-- START OF TEXT SECTION --

The eBTC project recently underwent a community audit on code4rena after having previously been reviewed by several auditing firms and solo auditors. As part of one of these reviews, @agfviggiano outlined properties of the system for a fuzzing campaign (you can learn more about his experience doing so here) which we'll be using to compare the tests created using Trail of Bits' Echidna fuzzer with the new tests using the Certora Prover. We'll be comparing runtime and number of SLOC for a test as rough measures of each tool's efficiency. The repo that contains the tests we use is available here.

It's important to note that these tools seek to accomplish similar goals through different means, namely Echidna uses advanced fuzzing to try a range of possible values input through function calls to test a property (for more on fuzzing with Echidna see here), whereas Certora uses formal verification to abstract the program into mathematical functions which are tested against a specification for all possible values that can be passed to the functions (for more on formal verification with Certora see here). But fundamentally both tools seek to show that a property defined in them holds for the system they're being tested on.

eBTC

eBTC is a collateralized asset soft pegged to the price of BTC in the form of an ERC20 token on Ethereum and is the core asset of the protocol we'll be analyzing. The collateral for eBTC is provided by liquid staking tokens (LSTs) representing Staked Ether (stETH). eBTC allows greater liquidity for holders of LSTs where they can lock up their stETH in the protocol contract, creating a collateralized debt position (CDP) and allowing them to mint eBTC. CDPs are required to be collateralized at a fixed minimum ratio determined by the protocol.

Properties

Properties Under Scrutiny

We'll be testing the following properties from the list of properties outlined in the fuzzing campaign which are available in this README:

AP-04 - the total collateral in the active pool should be equal to the sum of all individual CDP collateral
BO-07 - eBTC tokens are burned upon repayment of a CDP's debt
CDPM-06 - redemptions do not increase a CDP debt

These properties were chosen primarily for the broad overview they give of the general protocol behavior and for illustrating the differences between the two tools, in any true formal verification or fuzzing campaign you would want to ensure much greater coverage of the properties defined in the README.

-- END OF TEXT SECTION --
-- START OF DATA SECTION --

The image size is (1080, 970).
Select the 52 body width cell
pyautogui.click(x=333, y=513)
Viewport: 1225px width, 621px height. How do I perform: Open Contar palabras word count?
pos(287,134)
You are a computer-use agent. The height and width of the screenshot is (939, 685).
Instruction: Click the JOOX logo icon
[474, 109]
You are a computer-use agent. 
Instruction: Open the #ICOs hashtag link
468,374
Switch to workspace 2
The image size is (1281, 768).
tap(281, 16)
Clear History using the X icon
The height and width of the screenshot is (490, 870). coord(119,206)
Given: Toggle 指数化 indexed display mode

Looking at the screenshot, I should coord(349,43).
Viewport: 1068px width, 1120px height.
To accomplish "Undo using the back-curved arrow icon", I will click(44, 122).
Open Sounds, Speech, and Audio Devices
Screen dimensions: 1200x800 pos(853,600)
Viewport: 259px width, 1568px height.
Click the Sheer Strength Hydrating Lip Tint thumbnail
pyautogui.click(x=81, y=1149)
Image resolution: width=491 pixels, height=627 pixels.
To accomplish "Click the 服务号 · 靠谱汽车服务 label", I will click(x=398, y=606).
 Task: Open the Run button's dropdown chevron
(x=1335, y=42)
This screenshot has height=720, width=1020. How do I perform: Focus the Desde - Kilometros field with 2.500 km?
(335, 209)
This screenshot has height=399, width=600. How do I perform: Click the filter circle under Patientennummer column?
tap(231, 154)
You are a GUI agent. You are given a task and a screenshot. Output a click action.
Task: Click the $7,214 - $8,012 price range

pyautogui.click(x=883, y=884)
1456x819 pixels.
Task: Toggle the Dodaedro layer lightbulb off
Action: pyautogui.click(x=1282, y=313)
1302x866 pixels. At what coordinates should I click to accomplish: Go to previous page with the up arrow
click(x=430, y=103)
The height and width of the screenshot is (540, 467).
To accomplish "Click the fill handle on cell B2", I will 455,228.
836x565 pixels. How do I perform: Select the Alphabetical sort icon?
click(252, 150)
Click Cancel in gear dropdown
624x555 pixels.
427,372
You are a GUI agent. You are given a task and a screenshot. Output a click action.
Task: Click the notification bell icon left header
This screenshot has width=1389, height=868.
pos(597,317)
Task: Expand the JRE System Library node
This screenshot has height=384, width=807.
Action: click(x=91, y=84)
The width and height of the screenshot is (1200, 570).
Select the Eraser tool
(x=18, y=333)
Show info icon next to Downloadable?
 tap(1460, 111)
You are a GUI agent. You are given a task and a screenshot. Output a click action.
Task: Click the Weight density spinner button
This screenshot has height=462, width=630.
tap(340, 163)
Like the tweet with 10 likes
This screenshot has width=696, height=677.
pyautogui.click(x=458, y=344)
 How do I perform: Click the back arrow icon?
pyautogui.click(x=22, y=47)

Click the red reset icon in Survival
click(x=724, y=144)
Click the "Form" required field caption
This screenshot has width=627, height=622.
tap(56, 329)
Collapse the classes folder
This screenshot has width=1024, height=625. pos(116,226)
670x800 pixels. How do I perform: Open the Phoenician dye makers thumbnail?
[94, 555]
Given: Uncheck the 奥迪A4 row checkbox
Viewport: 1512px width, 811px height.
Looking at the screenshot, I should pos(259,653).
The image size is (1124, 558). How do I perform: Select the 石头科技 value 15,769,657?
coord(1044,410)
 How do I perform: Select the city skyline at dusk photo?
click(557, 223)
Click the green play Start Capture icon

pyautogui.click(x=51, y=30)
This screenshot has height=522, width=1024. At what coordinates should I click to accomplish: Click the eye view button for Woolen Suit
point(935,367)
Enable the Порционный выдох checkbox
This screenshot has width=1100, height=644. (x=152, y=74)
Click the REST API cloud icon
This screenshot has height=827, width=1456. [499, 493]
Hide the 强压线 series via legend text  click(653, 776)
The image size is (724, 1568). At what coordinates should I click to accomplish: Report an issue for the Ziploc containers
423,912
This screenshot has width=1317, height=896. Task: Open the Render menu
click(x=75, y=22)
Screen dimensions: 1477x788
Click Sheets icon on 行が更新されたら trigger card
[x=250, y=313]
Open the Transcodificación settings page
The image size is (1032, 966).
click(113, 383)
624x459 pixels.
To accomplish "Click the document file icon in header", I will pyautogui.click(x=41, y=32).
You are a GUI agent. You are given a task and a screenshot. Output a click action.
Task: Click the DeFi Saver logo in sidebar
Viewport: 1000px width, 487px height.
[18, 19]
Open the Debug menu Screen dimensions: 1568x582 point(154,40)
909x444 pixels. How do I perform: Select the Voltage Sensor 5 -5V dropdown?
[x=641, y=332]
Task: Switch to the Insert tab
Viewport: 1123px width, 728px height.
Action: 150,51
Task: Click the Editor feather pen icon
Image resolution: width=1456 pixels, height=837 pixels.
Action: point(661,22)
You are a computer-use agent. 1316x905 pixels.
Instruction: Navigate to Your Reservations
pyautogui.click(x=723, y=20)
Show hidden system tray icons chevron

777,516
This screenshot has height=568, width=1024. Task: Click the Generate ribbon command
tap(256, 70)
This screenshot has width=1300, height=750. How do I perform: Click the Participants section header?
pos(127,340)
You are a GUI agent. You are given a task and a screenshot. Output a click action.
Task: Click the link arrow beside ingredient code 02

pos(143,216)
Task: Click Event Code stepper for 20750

-- END OF DATA SECTION --

=== EXERCISE REQUIREMENTS ===
1. Answer these about the eBTC text:
(a) Which two measures are used to roughly gauge each tool's efficiency?
(b) What provides the collateral for eBTC?
(c) Which platform hosted the recent community audit of the eBTC project?
2. Give every property identifier that the eBTC text lists for testing.
3. Resume the eBTC text after its final sentence.

=== THE RESULTS ===
1.
(a) Runtime and number of SLOC for a test.
(b) Liquid staking tokens (LSTs) representing Staked Ether (stETH).
(c) Code4rena.

2.
AP-04
BO-07
CDPM-06

3.
The Contracts

The contracts we'll be looking at for the above properties are ActivePool.sol, BorrowerOperations.sol, and SortedCdps.sol. Here's a brief overview of what each contract does better to understand it in the context of our tests:

ActivePool (AP)- holds the collateral and EBTC debt (only accounting but not EBTC tokens) for all active CDPs
BorrowerOperations (BO)- handles all end-user interactions like opening, adjusting and closing CDPs; it also allows ERC3156 compatible flash minting of eBTC token
CdpManager (CDPM)- handles all CDP-related core processing like collateral & debt accounting, split fee calculation, redemption, etc. along with liquidations through delegatecalls to LiquidationLibrary

Testing Properties

We'll now look at testing the above properties starting with AP-04: the total collateral in the active pool should be equal to the sum of all individual CDP collateral.

Total Collateral Property (AP-04)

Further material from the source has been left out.